Vegetable Crop Insect Scouting

David Owens, Extension Entomologist,

Sweet Corn
Third instar and some fourth instar armyworm are present in sweet corn in the state. Begin scouting all whorl stage sweet corn for armyworm infestation. Armyworm can be spotty. Females lay egg masses that can have several hundred eggs. Early stage larvae disperse to nearby plants, leading to circular areas in the field with heavily infested or damaged plants. We have a few options for whorl stage worms that we do not have for silking corn, including Rimon, Intrepid, Intrepid Edge, and Avaunt. Save Coragen, or rather its active ingredient, chlorantraniliprole, for silk sprays. We are limited in how much of the active ingredient we can put out and it is the valuable component in Besiege.

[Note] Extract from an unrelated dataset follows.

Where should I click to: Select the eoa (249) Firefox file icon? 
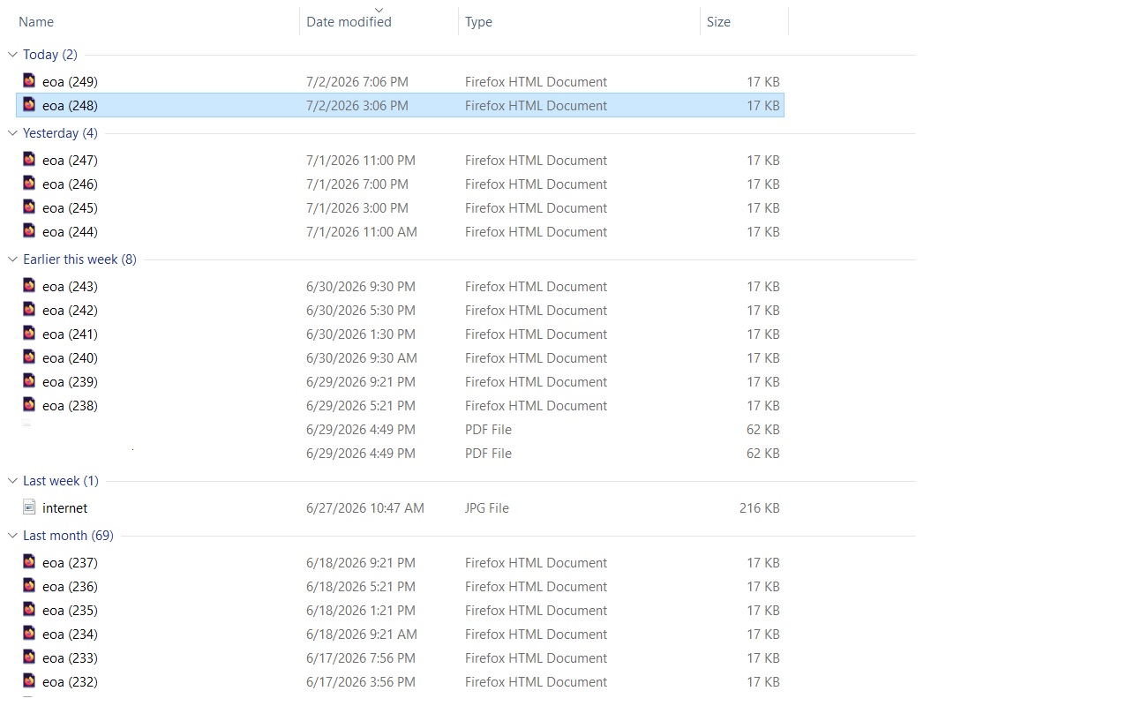point(29,80)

Trap counts continue to be light and application intervals may be longer than before. Recently some folks have commented about seeing sap beetles in corn that was not sprayed heavily but was sprayed with pyrethroid. Insecticides will not ‘cure’ an already infested ear. If you have a history of sap beetle or if you have cull piles of other vegetables in nearby vicinity, you are at elevated risk for them. Lannate, when applied at full silk, should help control sap beetles. Carbaryl is prohibited on hand harvested corn and is hard on bees. Nearby beekeepers should be notified of any carbaryl applied, and you should probably wait until corn is no longer shedding pollen to apply.

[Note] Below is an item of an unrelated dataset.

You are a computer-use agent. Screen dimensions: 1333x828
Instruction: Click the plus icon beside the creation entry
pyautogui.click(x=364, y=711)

We tested 10 moths this week for pyrethroid resistance, with survivorship at 20%. Thursday moth counts are as follows:

Trap Location BLT – CEW Pheromone CEW
3 nights total catch
Dover 2 31
Harrington 0 38
Milford 1 3
Rising Sun 0 24
Wyoming 1 2
Bridgeville 0 4
Concord 0 8
Georgetown 0 0
Greenwood 0
Laurel 2 18
Seaford 1 3
Lewes 0 3
Millsboro 2 2

Beet armyworm is active in the area. Scout peppers for defoliation. Beet armyworm is resistant to pyrethroids, but we have many other excellent worm materials from 8 different modes of action. I am starting to see winged aphids in other vegetables. Pyrethroid use can result in aphid outbreaks, so scout accordingly.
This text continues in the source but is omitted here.